Significant increase in e-cig use among youth prompts strong warning from US surgeon general

They have been pitched to adult smokers as a less-harmful alternative to cigarettes, though there's been little research on the long-term health effects or on whether they help people quit.

Mr Adams singled out Juul, a Silicon Valley company, which has come to dominate the e-cigarette market with devices featuring flavours like mango and cucumber.

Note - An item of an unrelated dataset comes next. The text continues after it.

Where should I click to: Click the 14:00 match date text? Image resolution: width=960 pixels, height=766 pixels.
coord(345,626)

One major advantage of e-cigarettes, in addition to a dramatic reduction in risk, is that they cost substantially less per dose than the combustible kind.

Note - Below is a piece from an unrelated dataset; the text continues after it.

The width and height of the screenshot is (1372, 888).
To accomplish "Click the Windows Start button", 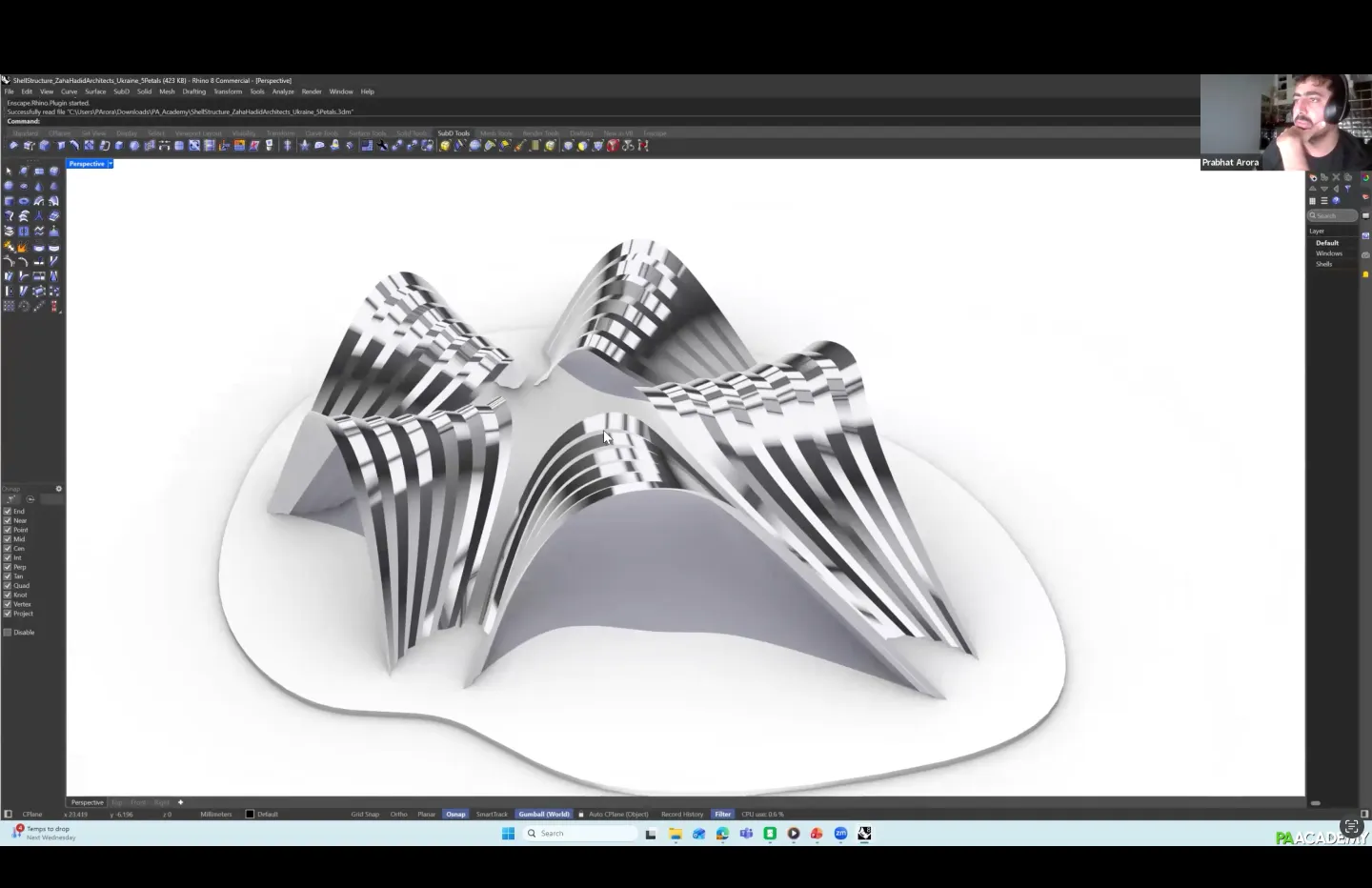I will pyautogui.click(x=508, y=834).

Alex Azar, secretary of the U.S. Department of Health and Human Services, pointed to recent data from the National Institute on Drug Abuse that showed the percentage of high school seniors who used e-cigarettes in the last 30 days almost doubled to 20.9 percent from previous year.

"We know that nicotine exposure during adolescence can uniquely harm the developing adolescent brain, impacting learning, memory, and attention", said Adams.

In his advisory, Adams said he is concerned about the increase in teen "vaping" because it isn't clear what nicotine will do to a developing adolescent brain. And studies show that teens who vape are more likely to also try burnt cigarettes. "Everyone can play an important role in protecting our nation's young people from the risks of e-cigarettes". Adams has sent out a public warning about the risks of vaping. "The use of certain USB-shaped e-cigarettes is especially unsafe among youth because these products contain extremely high levels of nicotine, which can harm the developing adolescent brain". A Juul pod, which sells for about $4, is roughly equivalent to a pack of cigarettes, which can cost as much as $10.45, depending on the state.

Last month, San Francisco-based Juul shut down its Facebook and Instagram accounts and halted in-store sales of its flavored pods.

The surgeon general's advisory called on parents and teachers to educate themselves about the variety of e-cigarettes and to talk with children about their dangers.

"JUUL Labs shares a common goal with the Surgeon General and other federal health regulators - preventing youth from initiating on nicotine", according to a statement from Victoria Davis, a Juul spokesperson. The flavors remain available via age-restricted online sales. "They can do it in class if they're sneaky about it", Trina Hale, a junior student at South Charleston High School in West Virginia, told the AP.

Experts attributed the increase to newer versions of e-cigarettes which look like computer flash drives and can be used discreetly, according to the Associated Press (AP).